_Texto para leer_.
────────────────────────────────────────

Para coronar esta especie de pequeña Ciudad Estado simbólica de la alta burguesía argentina, la oligarquía que había reconquistado el mando del país en sus propias manos, el gobierno de Uriburu y Agustín Justo, demolió los bares y piringundines de los obreros del puerto, cloaca de pobres derrochando la felicidad en putas y tango, a lo largo del viejo Paseo de Julio, que ensuciaba “su” ciudad y plantó la “avenida más ancha del mundo”. Donde estaba la vieja Parroquia de San Nicolás plantaron para siempre el símbolo masón más sagrado, el Obelisco, y al frente de la Torre que donaron los herederos de la Queen Elizabeth en el Parque del Retiro, construyeron el nuevo rascacielos más alto de Sudamérica, el Kavanagh, retomando el fasto de veinte años antes, equilibrando el Palacio San Martín y la Basílica de Merceditas Anchorena.
Ochenta años han pasado -parece mentira- desde que la aristocracia porteña remodelara la ciudad a su gusto después de retomar el control de su Estado en las manos del hijo de uno de los suyos, don Agustín P. Justo, porque otra vez desconfiaban de las “cagadas” del nuevo puestero que el ingenuo de Pellegrini y el “botarate” de Roque Sáenz Peña dejaron ganar en 1916, que aunque aceptaba órdenes, se iba de demagógico y coqueteaba demasiado con la plebe. Aunque ahora no había sido un mayordomo de estancia al que habían elegido, sino un viejo comisario de la Parroquia de Balvanera, sobrino de ese estudiante cajetilla que se rebeló contra el poder de los papis, Leandro Niscéforo, y aprovechó el desconche de 1890 para buscarse un lugar en la conducción de la Nación que no se había ganado por sangre.
Cuando Jorge Luis Borges, triste heredero de esta alcurnia, imaginó una metáfora para la moderna ciudad, comenzó una novela policial en el Norte mítico. Lo construyó en su imaginación ya devenido en obrero municipal mal que le pese, décadas antes de quedarse ciego del todo, castigado a una eternidad sin poder leer, y poco después de ser atacado por otro “empleado de la familia”, ya no puestero de estancia como el díscolo Juan Manuel, ni comisario de parroquia como el Peludo, ahora un milico facho encargado de matar y domesticar obreros, que osó rajarlo de la Biblioteca Municipal donde ganaba el mango como si fuese un “empleaducho” del montón y lo fusionó para siempre con el resentimiento y el odio de su aristocracia nativa hacia el bajo pueblo.
Mucho antes de que ese Borges corroído por el odio de clase y la ceguera agregara un hito arquitectónico más a la vieja tarea de los sicarios masones en el mapa de cemento que construyeron en la vieja aldea de la pampa, en 1944 dibujaba en La muerte y la brújula el mapa de una ciudad de Buenos Aires que se le aparecía extraña y moderna, y en su trama de misterio y cuento policial, todo comenzaba con un asesinato en el inexistente y metafórico “Hôtel du Nord –ese alto prisma que domina el estuario cuyas aguas tienen el color del desierto”. Para esta aristocracia, el punto más alto, “el Norte”, estaba y está entre los picos del Palacio Anchorena, el Kavanagh, el Santuario de los Anchorena, en la desembocadura del Medio y el Río de la Plata.

────────────────────────────────────────

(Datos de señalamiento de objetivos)
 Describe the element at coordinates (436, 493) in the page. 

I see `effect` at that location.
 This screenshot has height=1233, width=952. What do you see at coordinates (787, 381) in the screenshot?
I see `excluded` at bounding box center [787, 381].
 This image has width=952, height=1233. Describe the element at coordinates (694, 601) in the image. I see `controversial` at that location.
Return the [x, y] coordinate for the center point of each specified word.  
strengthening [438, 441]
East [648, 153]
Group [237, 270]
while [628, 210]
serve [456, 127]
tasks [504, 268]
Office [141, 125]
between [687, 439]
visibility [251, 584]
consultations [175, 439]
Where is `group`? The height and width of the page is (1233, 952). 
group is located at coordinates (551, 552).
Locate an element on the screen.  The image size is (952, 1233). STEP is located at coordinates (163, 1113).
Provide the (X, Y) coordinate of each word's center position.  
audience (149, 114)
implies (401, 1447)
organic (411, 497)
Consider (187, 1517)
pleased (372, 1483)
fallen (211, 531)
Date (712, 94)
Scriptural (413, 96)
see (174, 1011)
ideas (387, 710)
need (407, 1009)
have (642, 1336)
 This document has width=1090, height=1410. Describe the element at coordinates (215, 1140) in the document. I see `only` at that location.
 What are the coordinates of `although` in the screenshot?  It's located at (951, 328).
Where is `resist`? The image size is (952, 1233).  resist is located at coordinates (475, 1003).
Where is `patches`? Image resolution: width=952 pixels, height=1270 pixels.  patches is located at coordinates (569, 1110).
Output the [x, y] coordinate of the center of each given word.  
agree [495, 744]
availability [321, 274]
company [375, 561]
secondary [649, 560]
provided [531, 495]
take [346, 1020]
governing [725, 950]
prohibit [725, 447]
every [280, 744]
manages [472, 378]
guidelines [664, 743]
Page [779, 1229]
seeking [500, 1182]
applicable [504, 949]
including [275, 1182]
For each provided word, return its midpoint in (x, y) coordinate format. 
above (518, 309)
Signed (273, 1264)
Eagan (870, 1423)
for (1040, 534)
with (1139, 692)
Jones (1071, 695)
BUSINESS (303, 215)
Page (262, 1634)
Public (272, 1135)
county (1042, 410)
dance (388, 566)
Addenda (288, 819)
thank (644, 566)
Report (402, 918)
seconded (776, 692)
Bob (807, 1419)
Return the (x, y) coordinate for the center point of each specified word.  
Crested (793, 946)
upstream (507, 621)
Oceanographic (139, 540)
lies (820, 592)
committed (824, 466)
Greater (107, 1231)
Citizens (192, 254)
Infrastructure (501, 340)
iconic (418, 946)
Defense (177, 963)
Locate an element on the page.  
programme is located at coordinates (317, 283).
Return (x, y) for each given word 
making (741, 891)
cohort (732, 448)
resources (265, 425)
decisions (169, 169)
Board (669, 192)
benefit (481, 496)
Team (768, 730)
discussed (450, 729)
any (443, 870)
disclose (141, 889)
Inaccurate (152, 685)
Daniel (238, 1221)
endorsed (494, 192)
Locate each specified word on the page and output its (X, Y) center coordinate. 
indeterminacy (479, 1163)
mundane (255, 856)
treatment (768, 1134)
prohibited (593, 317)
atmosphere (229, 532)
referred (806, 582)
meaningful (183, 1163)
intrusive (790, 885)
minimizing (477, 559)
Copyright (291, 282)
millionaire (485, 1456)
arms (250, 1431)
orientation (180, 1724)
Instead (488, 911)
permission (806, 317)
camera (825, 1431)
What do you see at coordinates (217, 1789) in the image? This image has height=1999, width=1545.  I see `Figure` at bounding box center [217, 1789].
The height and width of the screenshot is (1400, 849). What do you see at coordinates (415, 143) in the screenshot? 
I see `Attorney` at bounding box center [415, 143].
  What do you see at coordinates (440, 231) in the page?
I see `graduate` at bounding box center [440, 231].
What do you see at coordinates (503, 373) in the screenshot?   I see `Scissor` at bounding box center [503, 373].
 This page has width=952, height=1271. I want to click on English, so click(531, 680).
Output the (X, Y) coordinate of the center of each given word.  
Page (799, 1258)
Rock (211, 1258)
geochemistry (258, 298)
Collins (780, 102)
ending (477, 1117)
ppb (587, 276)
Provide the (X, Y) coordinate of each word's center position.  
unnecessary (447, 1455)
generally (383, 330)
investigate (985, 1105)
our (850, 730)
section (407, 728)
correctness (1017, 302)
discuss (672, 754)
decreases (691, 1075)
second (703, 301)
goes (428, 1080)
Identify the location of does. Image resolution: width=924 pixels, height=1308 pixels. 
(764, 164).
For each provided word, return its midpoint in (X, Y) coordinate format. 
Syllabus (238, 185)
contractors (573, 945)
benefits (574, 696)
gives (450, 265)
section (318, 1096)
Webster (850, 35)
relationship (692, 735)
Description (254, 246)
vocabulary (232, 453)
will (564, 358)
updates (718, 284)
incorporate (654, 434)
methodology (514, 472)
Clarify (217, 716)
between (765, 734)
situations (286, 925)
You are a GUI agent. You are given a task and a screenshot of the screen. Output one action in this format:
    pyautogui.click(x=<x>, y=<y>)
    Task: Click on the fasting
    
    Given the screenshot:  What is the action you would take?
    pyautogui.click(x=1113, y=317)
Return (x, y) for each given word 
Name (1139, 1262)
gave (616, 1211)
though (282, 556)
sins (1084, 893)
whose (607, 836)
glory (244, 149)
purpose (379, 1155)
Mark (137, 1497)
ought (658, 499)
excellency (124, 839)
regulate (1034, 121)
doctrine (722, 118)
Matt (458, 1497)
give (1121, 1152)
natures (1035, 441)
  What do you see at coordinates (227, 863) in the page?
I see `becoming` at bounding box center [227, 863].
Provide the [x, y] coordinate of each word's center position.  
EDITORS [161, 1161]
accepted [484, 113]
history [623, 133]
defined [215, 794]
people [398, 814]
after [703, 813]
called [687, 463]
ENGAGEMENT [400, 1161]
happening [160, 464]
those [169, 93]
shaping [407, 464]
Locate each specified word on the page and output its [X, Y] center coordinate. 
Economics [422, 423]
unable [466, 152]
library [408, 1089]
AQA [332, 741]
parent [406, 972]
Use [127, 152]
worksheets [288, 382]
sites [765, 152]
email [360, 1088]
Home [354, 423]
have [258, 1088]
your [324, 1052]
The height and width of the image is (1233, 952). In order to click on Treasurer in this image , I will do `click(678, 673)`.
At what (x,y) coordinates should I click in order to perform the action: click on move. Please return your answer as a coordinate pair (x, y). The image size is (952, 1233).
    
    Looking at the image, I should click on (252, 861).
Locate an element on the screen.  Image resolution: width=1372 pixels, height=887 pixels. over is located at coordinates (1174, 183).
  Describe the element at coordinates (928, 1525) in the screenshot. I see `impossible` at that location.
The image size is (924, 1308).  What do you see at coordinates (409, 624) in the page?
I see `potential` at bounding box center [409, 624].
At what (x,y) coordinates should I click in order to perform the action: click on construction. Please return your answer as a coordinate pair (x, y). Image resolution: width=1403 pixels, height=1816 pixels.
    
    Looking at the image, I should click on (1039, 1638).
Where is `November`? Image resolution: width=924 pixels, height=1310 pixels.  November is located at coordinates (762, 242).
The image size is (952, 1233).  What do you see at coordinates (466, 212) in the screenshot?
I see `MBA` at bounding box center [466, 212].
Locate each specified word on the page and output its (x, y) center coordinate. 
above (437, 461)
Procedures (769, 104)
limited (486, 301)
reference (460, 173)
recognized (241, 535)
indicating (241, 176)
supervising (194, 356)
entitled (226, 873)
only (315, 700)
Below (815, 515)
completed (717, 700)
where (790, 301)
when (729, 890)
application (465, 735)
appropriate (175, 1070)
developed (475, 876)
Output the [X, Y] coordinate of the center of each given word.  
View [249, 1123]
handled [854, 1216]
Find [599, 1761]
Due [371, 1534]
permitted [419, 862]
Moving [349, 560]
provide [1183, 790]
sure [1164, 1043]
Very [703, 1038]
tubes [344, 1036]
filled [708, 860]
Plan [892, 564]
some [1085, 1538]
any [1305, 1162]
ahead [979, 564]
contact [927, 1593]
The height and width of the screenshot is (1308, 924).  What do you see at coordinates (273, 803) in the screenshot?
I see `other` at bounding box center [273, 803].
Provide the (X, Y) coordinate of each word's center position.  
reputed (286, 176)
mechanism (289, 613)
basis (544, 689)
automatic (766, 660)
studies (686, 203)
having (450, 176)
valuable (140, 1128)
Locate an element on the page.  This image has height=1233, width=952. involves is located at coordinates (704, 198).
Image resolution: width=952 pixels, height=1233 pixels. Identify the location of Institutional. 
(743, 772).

────────────────────────────────────────

Por favor, prosigue el texto sobre la aristocracia porteña y el trazado de Buenos Aires a partir de su última oración.

_Respuesta_.
No por nada Diego Armando Maradona decidió casarse en la Basílica del Santísimo Sacramento irritando con su fortuna personal el orgullo de una oligarquía que alquilaba la pompa a cualquier jugador de fútbol que pudiese pagarla, aunque sea este despreciable negrito hijo de correntinos de Villa Fiorito. Aunque mal que nos pese fue también la forma que tuvo esta oligarquía rancia de meterlo al Diego en su propio infierno aristocrático, eso que en Argentina llamamos farándula y los yanquis llaman showbussiness que sirve para encandilar con un ascenso social fabuloso y rápido a las conciencias obreras más alienadas, mucho más adictivo y corrosivo que la merca o el paco.
Desde aquí y por el Parque del Retiro construyeron su propia geografía, conectando los palacios que hoy son exclusivísimas embajadas, templos de su propio imperialismo, una gran avenida que supo ser paralela a una costanera no intervenida, la vieja Avenida Alvear, nombrada en homenaje al tipo que supo tomar el poder por medio de un golpe de Estado en 1812, conducir una guerra que protegiera sobre todo las estancias y que exiliara a los defensores de la igualdad jacobina a la sed de sangre y tierras de Portugal e Inglaterra o bien al ostracismo.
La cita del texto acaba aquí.